Example Directions: Using SQ3R, survey the following text from the Equality and Social Studies Education handout by reading the headings and titles. Turn each heading into a question. Read the rest of the text and focus on the questions you've formed. After you're done, orally summarize the reading, and jot down some notes about it. These notes can be used for review. Equality and Social Studies Education Teaching civic duty and cultural understanding The NCSS Curriculum Standards website (n.d.) emphasizes the civic duty component of Social Studies classrooms. Teachers are encouraged to teach a particular value system to students that is "central to our way of life and view of the common good" (¶ 32), and that emphasizes "fundamental rights as the right to life, liberty, individual dignity, equality of opportunity, justice, privacy, security, and ownership of private property" (¶ 32) as well as "the basic freedoms of worship, thought, conscience, expression, inquiry, assembly, and participation in the political process" (¶ 32). But equally important to instilling one particular set of values in students is to instill the somewhat contradictory notion that other cultures have entirely different ways of life and views of the common good. Students’ multiple identities The NCSS website emphasizes that students should closely examine these values and come to their own understanding about their place in different cultures, especially regarding the concept of equality. The goal of the Social Studies curriculum is to build students' identities beyond simply that of a citizen of one nation, emphasizing their multiple roles as "members of groups, communities, societies, and nations—that is, as part of a dynamic world community" (NCSS website, ¶ 21), and to "help each learner construct a blend of personal, academic, pluralist, and global views of the human condition" (NCSS website, ¶ 21).

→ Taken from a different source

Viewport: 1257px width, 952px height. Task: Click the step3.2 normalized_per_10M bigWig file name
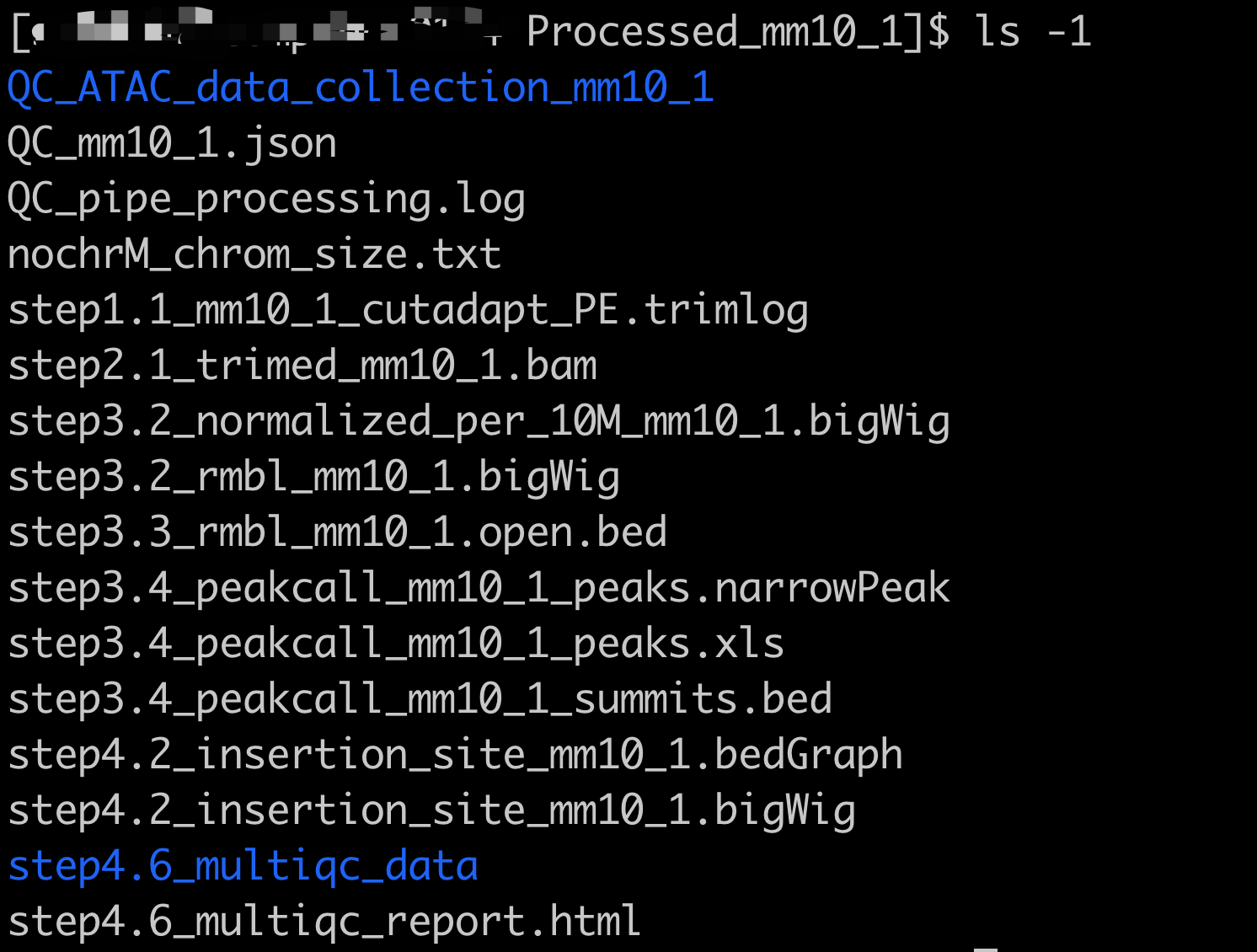[479, 421]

Summary • Comprehension monitoring describes a reader's cognitive and metacognitive strategies for understanding texts. • Metacognitive evaluation calls upon cognitive strategies such as monitoring strategies and control strategies to aid in rebuilding comprehension.
References • Best, R. M., McNamara, D. S., Ozuru, Y., & Rowe, M. (2005). Deep-level comprehension of science texts: The role of the reader and the text. Topics in Language Disorders, 25, 65-83. • Hacker, D. J. (2004). Self-regulated comprehension during normal reading. In Ruddell, R.B. & Unrau, N.J. (Eds.), Theoretical Models and Processes of Reading (5th Edition) (pp. 755-779). Newark, DE: International Reading Association. • Ruddell, R. B. (2006). Teaching children to read and write. Boston: Pearson Education.